Established in 1994, the retailer is one of the most recognised brands in the Czech Republic. Alza boasts a range of more than 1,600 brands across more than 50,000 consumer products, including PCs and laptops, smartphones and tablets, games consoles, appliances, healthy and beauty products, to name but a few. The company has won numerous awards for the quality of service that it offers to millions of online shopping customers across Europe. Alza was also the first retailer to open an Apple Store in central Europe back in 2014, and it’s taken many of the lessons learned from that experience and brought them to bear on its own stores in the Czech Republic.

The Apple Store – built within one of its own stores in Prague – marked a new way of doing things for the retailer, led to two years of expansion across Europe, and landed the company second place in the 2015 EMEA Channel Academy Awards, for the Retailer of the Year prize in the Central and Eastern Europe region.

The company’s expansion plan started with the construction of a host of new distribution centres across Europe to fulfil orders from the expansion of its online and mobile offering to shoppers across the continent.

Alza now delivers to 25 EEA countries and offers four country specific iOS apps and one country specific Android app. Most prominent is the Czech app, but the UK app store offers apps covering the UK, Slovakia, the Czech Republic, Alzashop and Alza media.

Alzashop offers in-app country selection, which automatically detects the appropriate country and currency. It offers multiple pictures, product reviews, ratings and additional product recommendation. A ‘Price watch’ feature allows customer to receive an email alert if the price of the product changes.

“Alzashop.com is one of the most successful online stores not only in the Czech Republic, but on a European scale,” says Tomáš Havryluk, vice-chairman, Alzashop.com. “According to a study by GfK, from the perspective of internet trading, Alzashop.com is among the most advanced in the European market. Almost 40% of technical product sales in the Czech Republic are realised over the internet, and website traffic on Alzashop.com exceeds 300,000 users every day.”

Now the company is looking to make a much deeper expansion into the UK and Germany, with stores as well as an increased online and mobile presence, as it looks overseas to replicate the success it has seen in its home market.

“More competition in online shopping means better choice for the consumer” Jiri Maley, Alza

The value of UK expansion

Jiri Maly, Alza’s head of international marketing explains: “The UK is a very important part of our international operations. We have invested significantly in providing an alternative source for consumers who are looking for the right products at the right price, backed up by quality of service from an established name that they can trust.”

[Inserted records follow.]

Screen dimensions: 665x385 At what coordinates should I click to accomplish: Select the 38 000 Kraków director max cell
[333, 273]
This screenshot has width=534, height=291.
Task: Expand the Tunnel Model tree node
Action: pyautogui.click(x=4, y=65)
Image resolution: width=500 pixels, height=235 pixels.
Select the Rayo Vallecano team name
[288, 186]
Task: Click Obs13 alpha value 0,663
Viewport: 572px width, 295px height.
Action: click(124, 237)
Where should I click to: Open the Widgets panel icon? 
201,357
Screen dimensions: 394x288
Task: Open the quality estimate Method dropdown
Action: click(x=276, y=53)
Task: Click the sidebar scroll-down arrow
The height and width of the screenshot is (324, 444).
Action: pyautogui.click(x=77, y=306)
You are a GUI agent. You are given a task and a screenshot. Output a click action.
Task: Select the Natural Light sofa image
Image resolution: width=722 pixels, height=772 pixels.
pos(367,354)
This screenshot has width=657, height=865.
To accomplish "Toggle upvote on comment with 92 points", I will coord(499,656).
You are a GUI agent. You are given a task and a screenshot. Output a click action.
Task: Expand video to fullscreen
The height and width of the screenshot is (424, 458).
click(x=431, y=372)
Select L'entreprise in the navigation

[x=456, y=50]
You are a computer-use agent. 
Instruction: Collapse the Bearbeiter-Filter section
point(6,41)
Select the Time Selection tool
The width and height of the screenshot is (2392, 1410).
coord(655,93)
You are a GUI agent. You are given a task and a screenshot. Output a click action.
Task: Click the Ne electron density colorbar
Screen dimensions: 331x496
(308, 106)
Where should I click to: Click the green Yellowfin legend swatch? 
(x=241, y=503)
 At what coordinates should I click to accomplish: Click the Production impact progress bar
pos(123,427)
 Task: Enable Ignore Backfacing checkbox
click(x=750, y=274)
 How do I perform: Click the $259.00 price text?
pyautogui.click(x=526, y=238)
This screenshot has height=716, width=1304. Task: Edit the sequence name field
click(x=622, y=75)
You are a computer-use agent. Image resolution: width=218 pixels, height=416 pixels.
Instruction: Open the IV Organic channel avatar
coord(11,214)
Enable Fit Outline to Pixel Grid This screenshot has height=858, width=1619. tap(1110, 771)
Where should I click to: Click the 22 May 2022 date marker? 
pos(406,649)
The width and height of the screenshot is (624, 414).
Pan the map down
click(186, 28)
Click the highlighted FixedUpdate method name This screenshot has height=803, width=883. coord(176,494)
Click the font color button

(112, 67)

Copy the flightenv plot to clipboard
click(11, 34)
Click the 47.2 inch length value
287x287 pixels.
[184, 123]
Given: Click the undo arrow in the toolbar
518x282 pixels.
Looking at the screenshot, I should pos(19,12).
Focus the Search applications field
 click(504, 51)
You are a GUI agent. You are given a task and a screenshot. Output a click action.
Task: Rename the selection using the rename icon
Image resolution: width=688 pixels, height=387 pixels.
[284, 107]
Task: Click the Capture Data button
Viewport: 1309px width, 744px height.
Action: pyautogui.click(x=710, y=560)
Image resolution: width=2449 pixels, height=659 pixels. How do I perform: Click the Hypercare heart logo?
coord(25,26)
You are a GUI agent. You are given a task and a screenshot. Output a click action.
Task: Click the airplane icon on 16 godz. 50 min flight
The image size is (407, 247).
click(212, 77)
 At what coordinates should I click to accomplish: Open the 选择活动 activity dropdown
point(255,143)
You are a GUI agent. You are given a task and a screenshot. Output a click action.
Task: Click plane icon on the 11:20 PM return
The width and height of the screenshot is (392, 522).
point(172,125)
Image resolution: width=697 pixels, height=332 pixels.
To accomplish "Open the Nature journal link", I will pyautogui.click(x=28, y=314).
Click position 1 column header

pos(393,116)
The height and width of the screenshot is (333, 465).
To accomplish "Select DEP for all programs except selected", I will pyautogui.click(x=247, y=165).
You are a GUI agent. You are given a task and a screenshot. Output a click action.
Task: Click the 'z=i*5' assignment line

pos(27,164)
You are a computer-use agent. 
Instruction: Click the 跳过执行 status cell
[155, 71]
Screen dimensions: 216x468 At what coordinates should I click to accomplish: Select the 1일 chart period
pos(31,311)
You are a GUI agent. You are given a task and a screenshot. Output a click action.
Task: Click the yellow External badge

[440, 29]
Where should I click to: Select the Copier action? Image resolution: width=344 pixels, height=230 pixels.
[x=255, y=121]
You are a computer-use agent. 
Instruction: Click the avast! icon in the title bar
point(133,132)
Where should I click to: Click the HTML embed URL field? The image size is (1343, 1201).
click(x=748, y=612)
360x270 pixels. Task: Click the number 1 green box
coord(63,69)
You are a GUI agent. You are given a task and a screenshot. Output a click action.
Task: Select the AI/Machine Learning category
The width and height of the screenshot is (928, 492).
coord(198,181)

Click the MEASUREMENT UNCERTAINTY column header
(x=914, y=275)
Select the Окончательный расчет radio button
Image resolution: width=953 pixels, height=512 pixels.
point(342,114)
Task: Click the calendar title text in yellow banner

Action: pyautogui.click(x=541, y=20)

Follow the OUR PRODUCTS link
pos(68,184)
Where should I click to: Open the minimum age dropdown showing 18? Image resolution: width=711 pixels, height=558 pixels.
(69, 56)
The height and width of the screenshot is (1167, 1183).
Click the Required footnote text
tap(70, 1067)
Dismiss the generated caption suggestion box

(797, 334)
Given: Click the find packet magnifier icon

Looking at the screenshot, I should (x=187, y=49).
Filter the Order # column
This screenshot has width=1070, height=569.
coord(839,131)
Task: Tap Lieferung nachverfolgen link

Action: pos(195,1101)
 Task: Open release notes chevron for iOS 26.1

Maly also notes that the UK is a particularly attractive marketplace thanks to the high growth ratio of consumer spending and a record 91% of millennials owning a smartphone. The company recently launched its UK site, www.alza.co.uk, and is hoping that its “competitive pricing model, delivery and after-sales customer servicing” will chime with UK shoppers.

“We like to try and make things as simple as possible for our customers, especially if they need to make a warranty claim,” says Maly. “So we offer a free home collection service or the option to return via post to our collection points. As a further indication of our commitment to providing a quality service, we have just announced a tie up with Skynet Worldwide Express to offer a guaranteed delivery time of between one and three days across the whole of the UK.”

The move into the UK market is an interesting one, coming as it does immediately after the Brexit vote. While the plan was in place before the result of this referendum, Havryluk and Maly both agree that now is still the right time for Alza to move into the UK.

“More competition in online shopping for the established players means better choice for the consumer,” says Maly. “And especially after the doom and gloom surrounding post-Brexit concerns, it should be encouraging to see that a significant European company wants to develop and trade across the UK.”